Repeat the listing below, replacing "Locate an element on the screen" with "Point out an element on the screen" and keeping everything else the same.
Data Block Start
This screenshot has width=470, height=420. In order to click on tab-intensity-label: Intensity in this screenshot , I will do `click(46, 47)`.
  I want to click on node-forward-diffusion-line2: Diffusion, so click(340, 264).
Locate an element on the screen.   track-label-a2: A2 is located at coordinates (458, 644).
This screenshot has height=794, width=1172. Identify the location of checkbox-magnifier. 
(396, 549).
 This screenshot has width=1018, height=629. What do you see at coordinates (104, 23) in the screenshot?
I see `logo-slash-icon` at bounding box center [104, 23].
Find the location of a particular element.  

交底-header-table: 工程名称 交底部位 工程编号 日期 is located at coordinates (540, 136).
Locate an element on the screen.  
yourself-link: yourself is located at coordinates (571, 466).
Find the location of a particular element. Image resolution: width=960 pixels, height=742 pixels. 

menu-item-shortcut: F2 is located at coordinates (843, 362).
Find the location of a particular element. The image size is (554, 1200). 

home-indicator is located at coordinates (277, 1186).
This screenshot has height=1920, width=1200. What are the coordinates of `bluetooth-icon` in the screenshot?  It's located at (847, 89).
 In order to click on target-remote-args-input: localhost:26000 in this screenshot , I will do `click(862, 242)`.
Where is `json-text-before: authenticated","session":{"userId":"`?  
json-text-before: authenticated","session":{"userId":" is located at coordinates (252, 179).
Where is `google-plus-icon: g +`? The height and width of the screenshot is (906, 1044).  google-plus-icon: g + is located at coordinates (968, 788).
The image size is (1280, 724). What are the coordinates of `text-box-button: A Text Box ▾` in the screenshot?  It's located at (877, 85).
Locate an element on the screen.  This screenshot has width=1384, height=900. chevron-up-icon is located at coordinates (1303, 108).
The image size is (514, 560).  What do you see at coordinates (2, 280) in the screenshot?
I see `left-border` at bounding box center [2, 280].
Data Block End
**Exercise solution:**
This screenshot has width=470, height=420. In order to click on tab-intensity-label: Intensity in this screenshot , I will do `click(46, 47)`.
  I want to click on node-forward-diffusion-line2: Diffusion, so click(340, 264).
Point out an element on the screen.   track-label-a2: A2 is located at coordinates (458, 644).
This screenshot has height=794, width=1172. Identify the location of checkbox-magnifier. 
(396, 549).
 This screenshot has width=1018, height=629. What do you see at coordinates (104, 23) in the screenshot?
I see `logo-slash-icon` at bounding box center [104, 23].
Find the location of a particular element.  

交底-header-table: 工程名称 交底部位 工程编号 日期 is located at coordinates (540, 136).
Point out an element on the screen.  
yourself-link: yourself is located at coordinates (571, 466).
Find the location of a particular element. Image resolution: width=960 pixels, height=742 pixels. 

menu-item-shortcut: F2 is located at coordinates (843, 362).
Find the location of a particular element. The image size is (554, 1200). 

home-indicator is located at coordinates (277, 1186).
This screenshot has height=1920, width=1200. What are the coordinates of `bluetooth-icon` in the screenshot?  It's located at (847, 89).
 In order to click on target-remote-args-input: localhost:26000 in this screenshot , I will do `click(862, 242)`.
Where is `json-text-before: authenticated","session":{"userId":"`?  
json-text-before: authenticated","session":{"userId":" is located at coordinates (252, 179).
Where is `google-plus-icon: g +`? The height and width of the screenshot is (906, 1044).  google-plus-icon: g + is located at coordinates (968, 788).
The image size is (1280, 724). What are the coordinates of `text-box-button: A Text Box ▾` in the screenshot?  It's located at (877, 85).
Point out an element on the screen.  This screenshot has width=1384, height=900. chevron-up-icon is located at coordinates (1303, 108).
The image size is (514, 560).  What do you see at coordinates (2, 280) in the screenshot?
I see `left-border` at bounding box center [2, 280].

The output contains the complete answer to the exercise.